If you haven’t started a meditation practice, I would *highly* recommend it. It doesn’t have to be any sort of lengthy or fancy process. Five minutes would be plenty. Doesn’t matter what time of the day. Just get alone someplace where you won’t be interrupted. You can sit or lay down. No noise, no distraction, no cell phone, nobody needing you. Take a deep breath. Then take a couple of mindful breaths. Focus on the in-and-out feeling of your breathing. After you do that a few times, do a quick body scan. Are you holding onto stress anywhere? Clenching? Tightness? Try to relax those areas. Then for just a few moments, think about the Scriptures mentioned today about ABIDING. Really visualize what that looks like to you. Take a few moments to pray. Open your hands to receive God’s abundance and life. Thank Him for all that He has done (and will do) in and through you. Take another deep breath… and… you’re done!

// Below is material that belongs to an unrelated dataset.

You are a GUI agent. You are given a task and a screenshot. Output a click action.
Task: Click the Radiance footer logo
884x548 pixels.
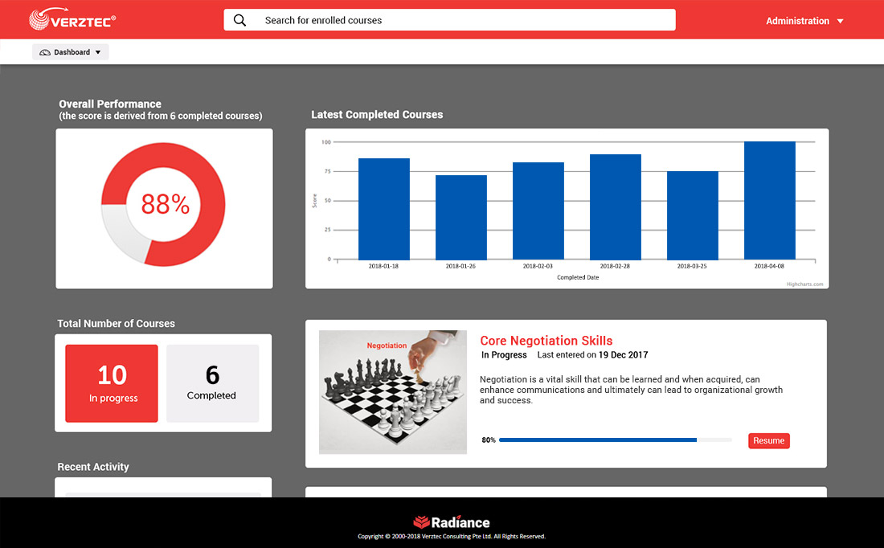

Another awesome way to really integrate with these Scriptures is to do EFT/Tapping while slowly reading and meditating on them. Not familiar with this?? Here’s a great little info clip on it. There are acupressure points on your face, hands, and torso and when you tap on them while saying aloud Scriptures (and/or positive affirmations), it’s meaning more deeply gets into our hearts and minds. It brings awareness of deeper issues that need to be dealt with. It clears the mental/emotional clutter and blockages and replaces it with words of truth. It calms the nervous system. I personally thought it was terribly silly in the beginning– but I stuck with it. When I first started with EFT, it was to help deal with my anxiety, stress, and fear issues. It worked ok. But when I got the idea to incorporate Scripture and Bible-based affirmations instead– it got taken to a whole new level. Not only has my anxiety been healing more quickly, but I’m also way more easily able to memorize Scripture. It just seems to “stick” now! Tapping works. Give it a try. It takes practice. Let me know what you think! If you’re already incorporating EFT/tapping into your Bible Study routine, I’d love to hear your experiences with it!!!
Dear Heavenly Father,
Thank You SO much for giving us Your word. Thank You that we have truth to anchor our lives and hope into. Fill us with faith. Fill us with Your word. Help us to ABIDE in You and stay connected to You. We love You. And we are SO thankful for what Your Son, Jesus, did on the cross for us. Thank You for giving us things like prayer, meditation, visualizations, EFT/Tapping, etc. to calm our nervous systems, to better help us focus on You and Your word, and for your truths to deeply penetrate our hearts and minds. May Your words “stick” with us today. Pour into us Your abundance and may we flourish for You.